> **EXCERPTED DATA**
>>>>
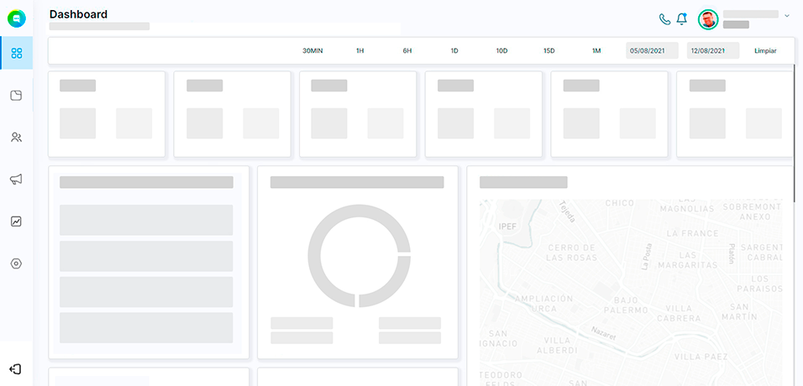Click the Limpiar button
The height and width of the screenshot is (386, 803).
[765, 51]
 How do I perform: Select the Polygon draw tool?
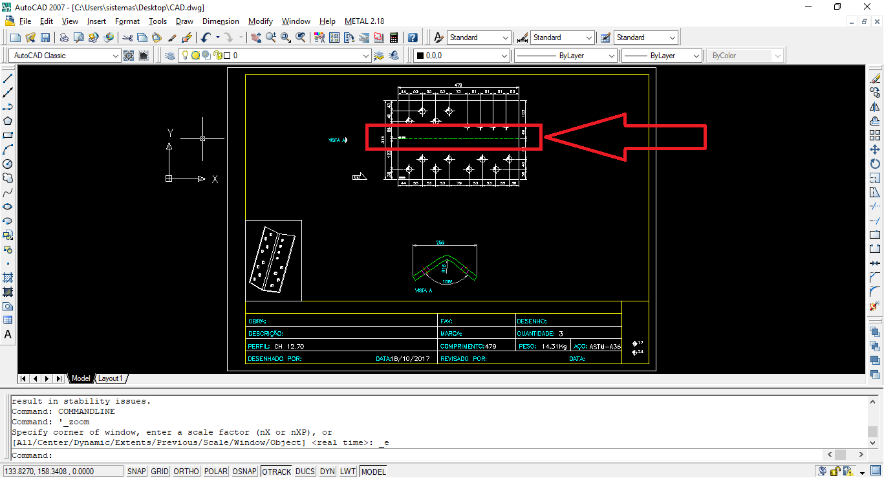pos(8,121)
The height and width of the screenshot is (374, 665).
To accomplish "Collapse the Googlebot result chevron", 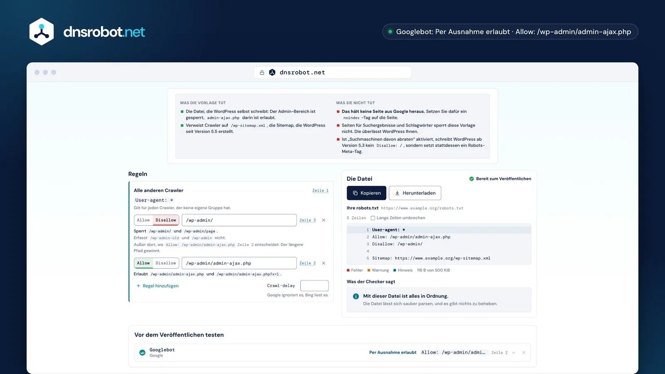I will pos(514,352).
<<<<
>>>>
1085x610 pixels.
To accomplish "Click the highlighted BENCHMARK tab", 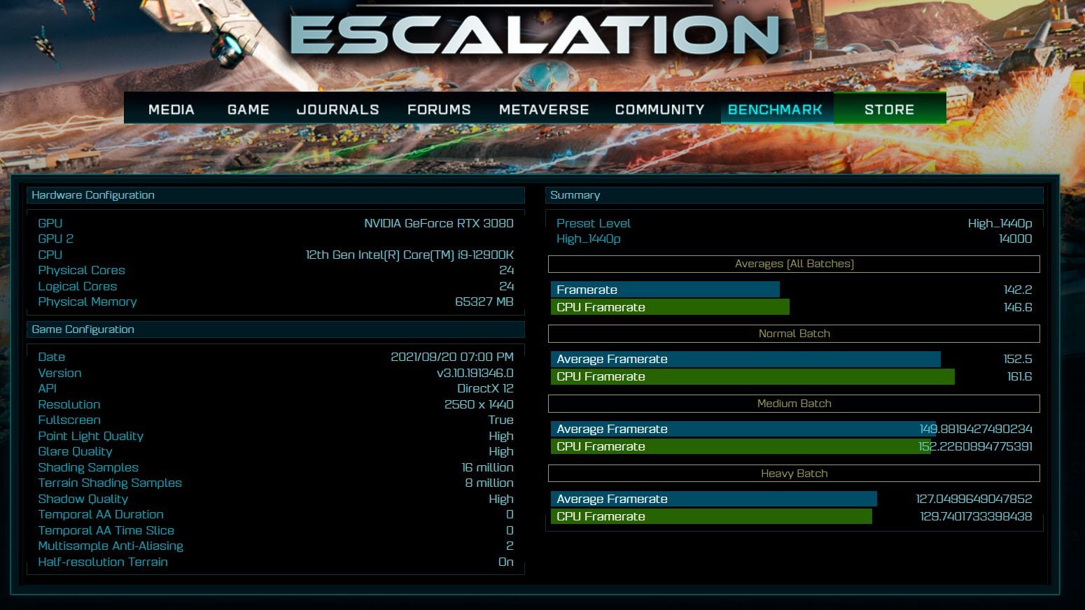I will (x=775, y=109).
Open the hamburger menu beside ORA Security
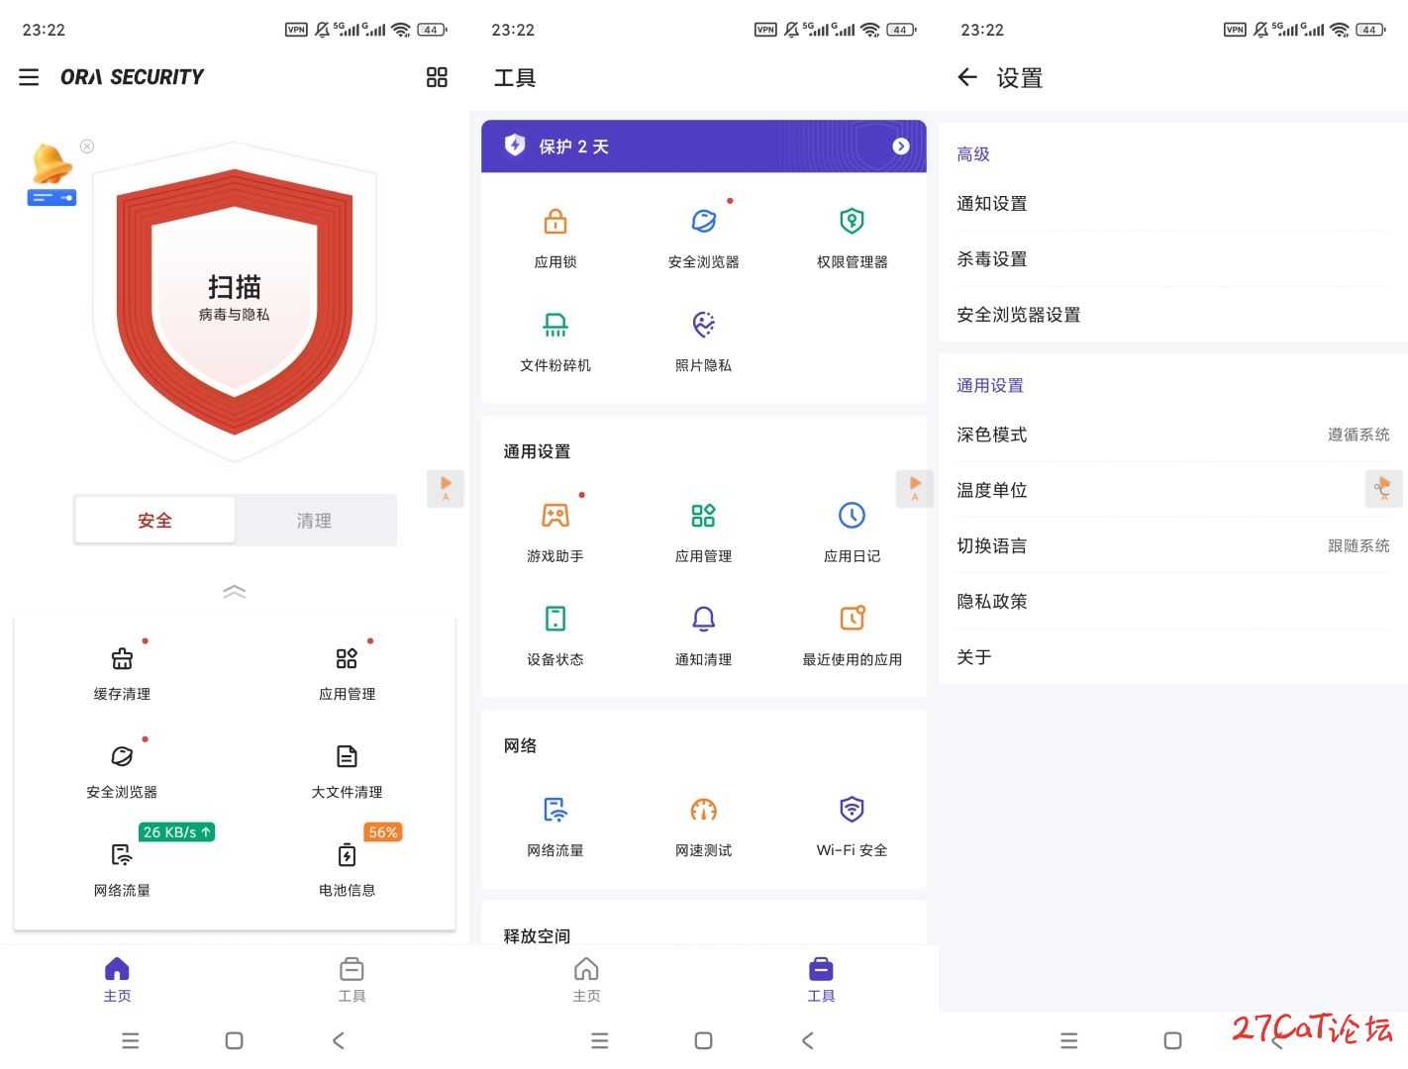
<<<<
>>>>
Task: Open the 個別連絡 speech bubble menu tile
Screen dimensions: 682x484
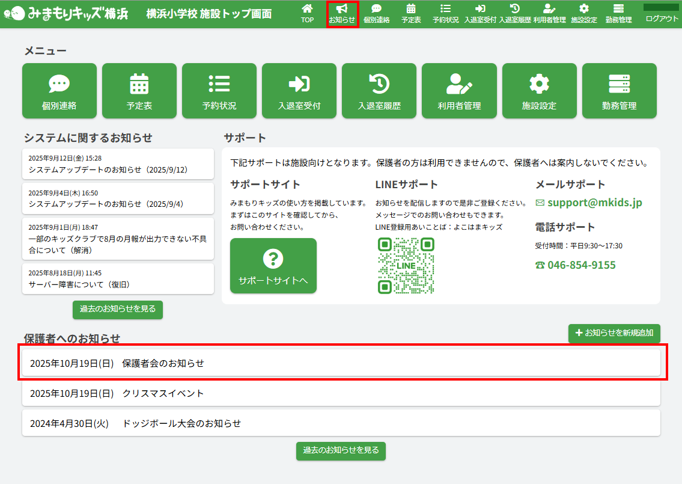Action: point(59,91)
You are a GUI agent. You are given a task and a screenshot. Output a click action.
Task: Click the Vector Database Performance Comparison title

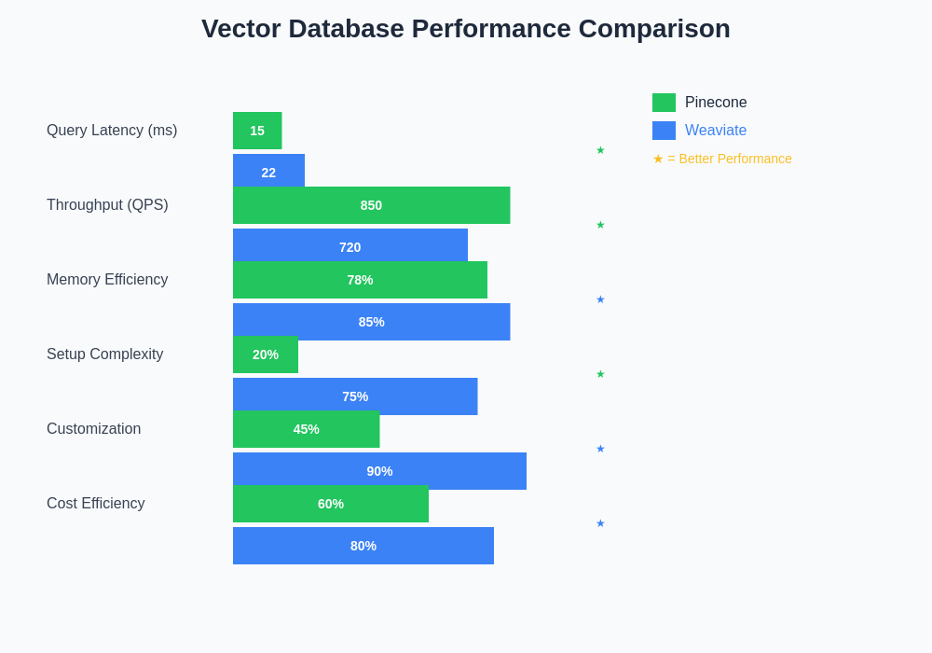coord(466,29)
<<<<
> **WHAT TO DO**
Give back every line of the listing where the word "menu" shows up.

> **YOUR RESPONSE**
Open the hamburger menu beside ORA Security
Task: Open the 個別連絡 speech bubble menu tile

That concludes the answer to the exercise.